▶ **DATA TO EXAMINE**:
--- START ---

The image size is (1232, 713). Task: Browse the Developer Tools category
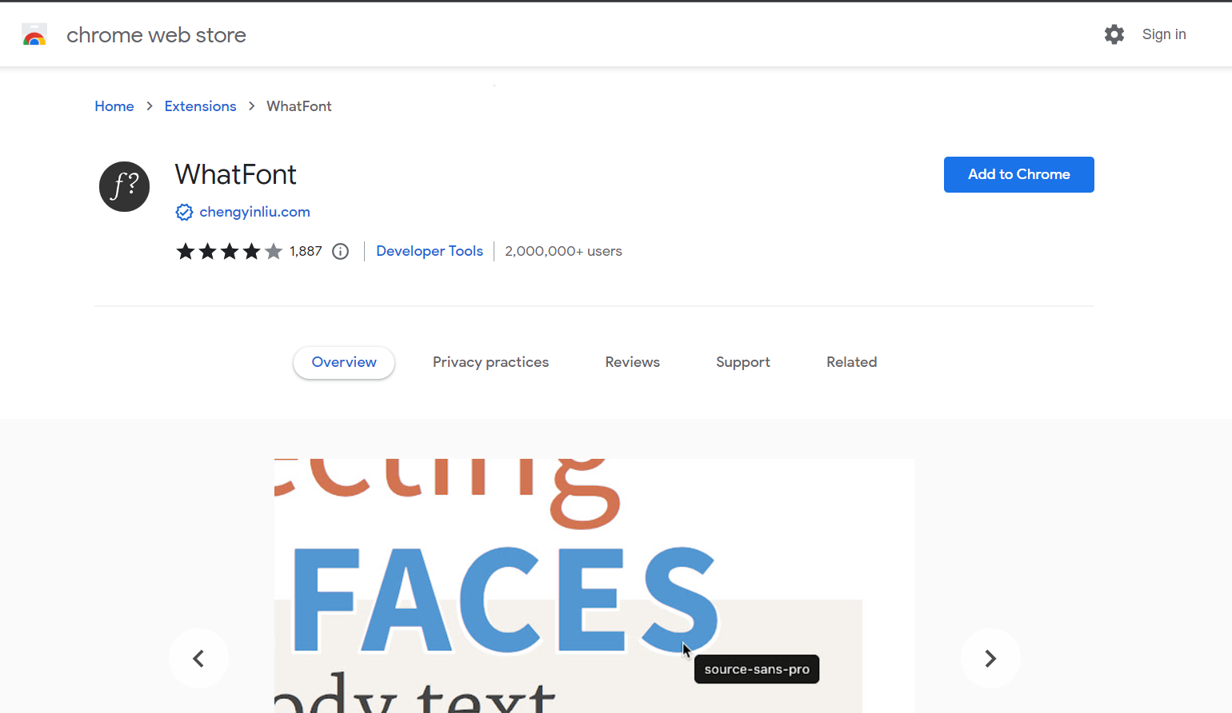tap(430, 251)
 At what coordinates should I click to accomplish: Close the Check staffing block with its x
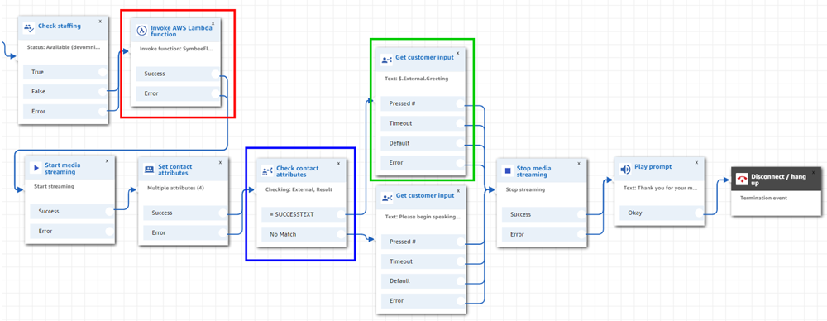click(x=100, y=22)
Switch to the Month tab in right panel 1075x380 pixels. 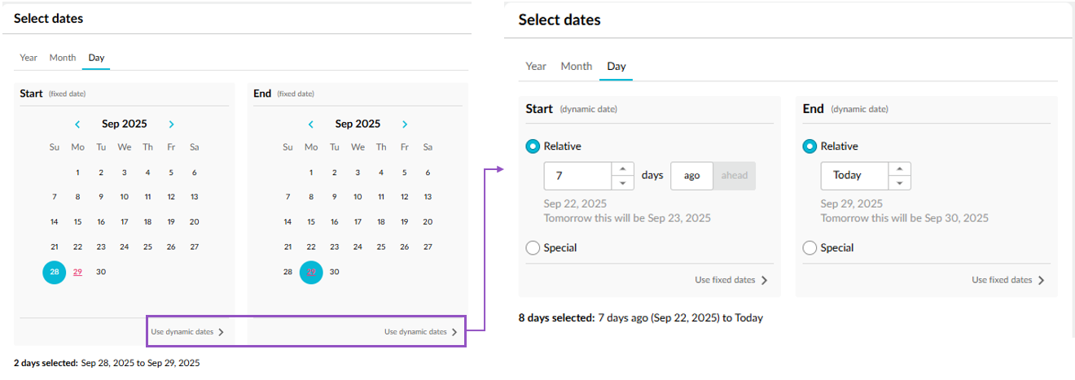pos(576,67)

--- END ---
--- START ---

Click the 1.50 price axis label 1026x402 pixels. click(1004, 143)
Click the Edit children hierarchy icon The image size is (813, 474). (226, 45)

--- END ---
--- START ---

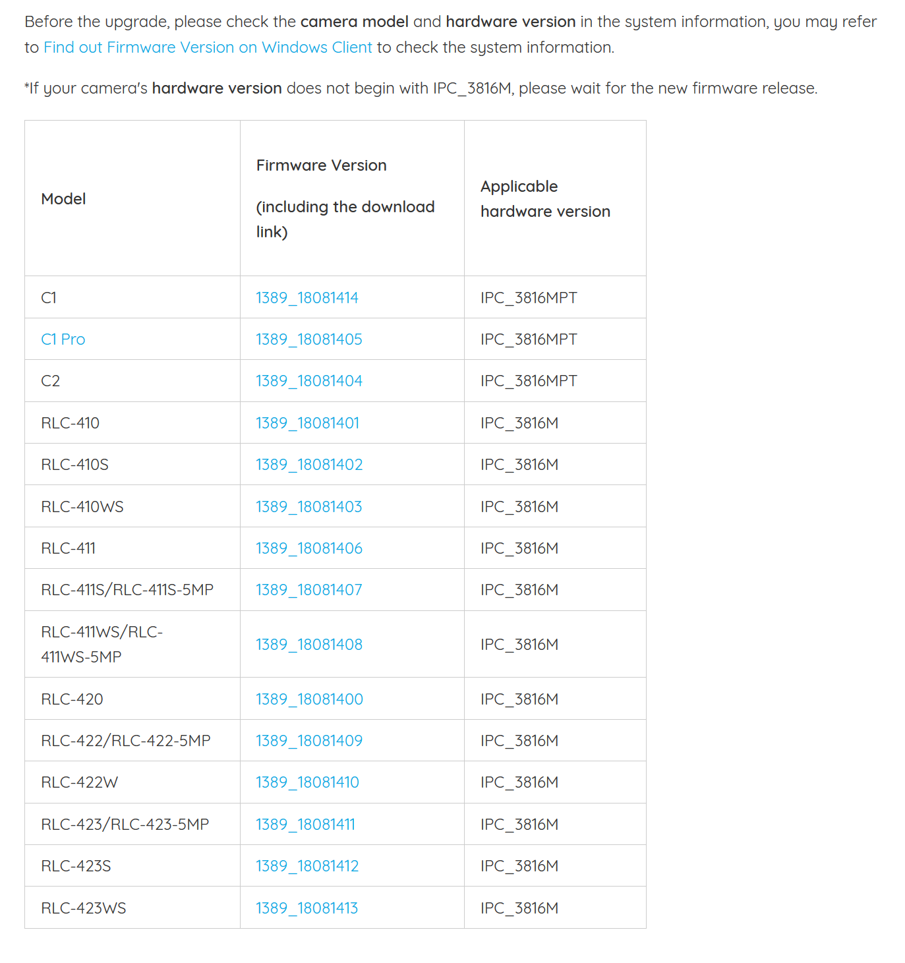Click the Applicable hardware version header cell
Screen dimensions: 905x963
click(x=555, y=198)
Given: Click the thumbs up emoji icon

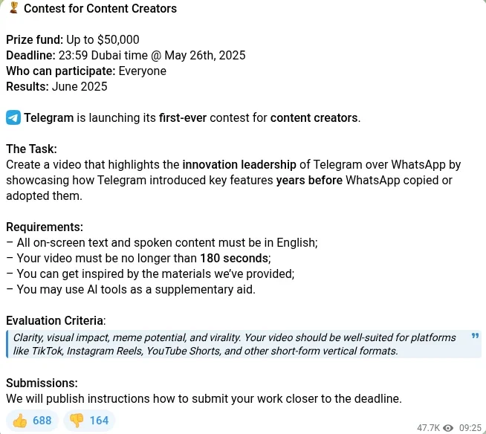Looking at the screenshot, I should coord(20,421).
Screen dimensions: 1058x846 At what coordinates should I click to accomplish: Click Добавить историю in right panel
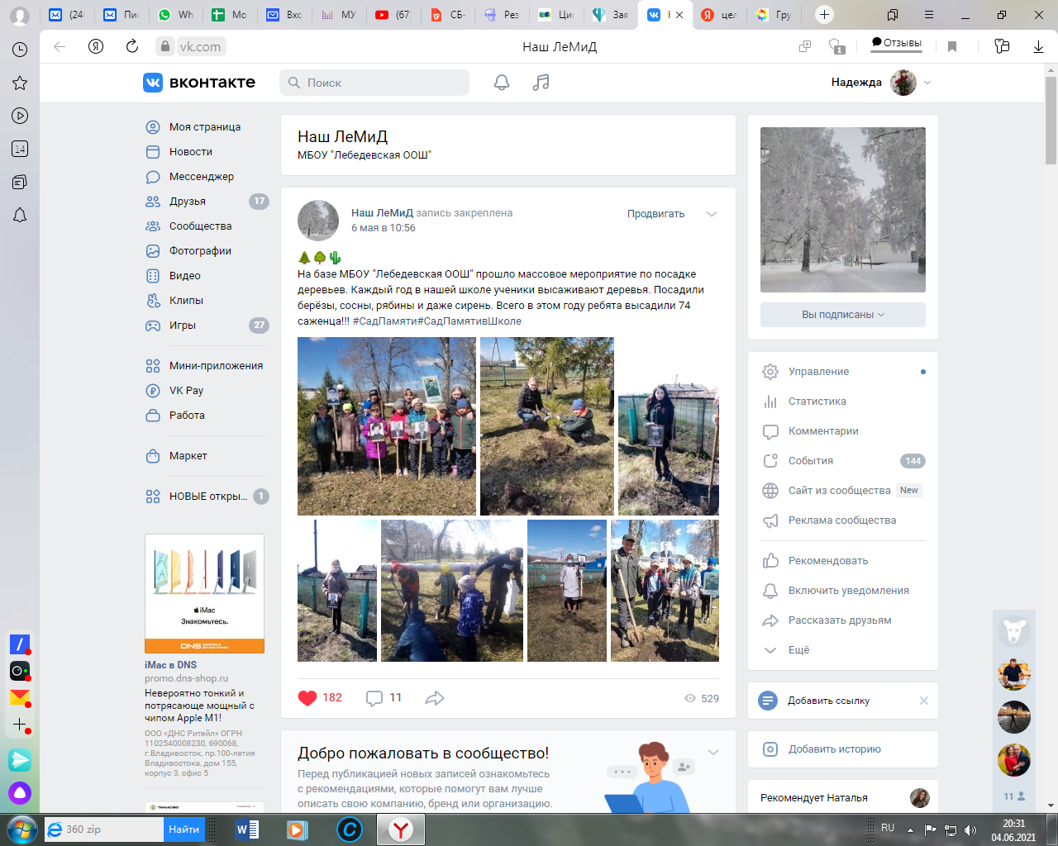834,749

--- END ---

Only one stretch of the entries above is wanted: the lines from the one containing "Click the 1.50" through the one containing "Click the Edit". Please reproduce it exactly.

Click the 1.50 price axis label 1026x402 pixels. click(1004, 143)
Click the Edit children hierarchy icon The image size is (813, 474). (226, 45)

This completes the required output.